Nearest atoms:: 100%|█████████████████████████| 567/567 [01:53<00:00, 5.00it/s]
Note: The --prune option is necessary for the accelerated GBCA descriptor calculation, but unecessary for standard grid calculation
Step 2. Calculation of the descriptors¶
Having computed the grid, as well as having narrowed down the list of points to the most useful ones, we can finally compute the ASO and/or AEIF descriptor.
[7]:
!molli gbca --help
usage: molli gbca [-h] [-w] [-n 128] [-b 128] [-g <grid.hdf5>]
[-o <lib_aso.hdf5>] [--dtype DTYPE] [--overwrite]
{aso,aeif} CLIB_FILE
This module can be used for standalone computation of descriptors
positional arguments:
{aso,aeif} This selects the specific descriptor to compute.
CLIB_FILE Conformer library to perform the calculation on
options:
-h, --help show this help message and exit
-w, --weighted Apply the weights specified in the conformer files
-n 128, --nprocs 128 Selects number of processors for python
multiprocessing application.
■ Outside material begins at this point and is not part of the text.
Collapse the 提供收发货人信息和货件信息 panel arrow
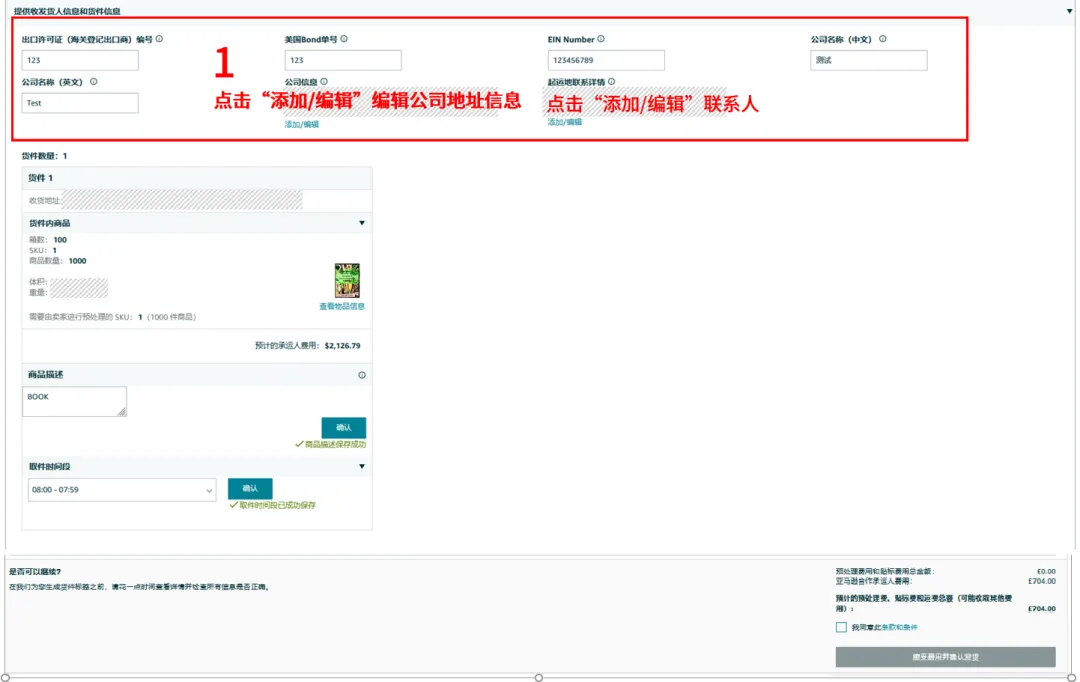Viewport: 1080px width, 682px height. (x=1070, y=10)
If the program is
launched via MPI backend, this parameter is ignored.
-b 128, --batchsize 128
Number of conformer ensembles to be processed in one
batch.
-g <grid.hdf5>, --grid <grid.hdf5>
File that contains the information about the
gridpoints.
-o <lib_aso.hdf5>, --output <lib_aso.hdf5>
File that contains the information about the
gridpoints.
--dtype DTYPE Specify the data format to be used for grid parameter
storage.
--overwrite Overwrite the existing descriptor file
[11]:
!molli gbca aso box_aligned.mlib -n 64 -b 128
To be computed: 72542 ensembles. Skipping 0
Computing descriptor ASO: 100%|███████████████| 567/567 [02:56<00:00, 3.21it/s]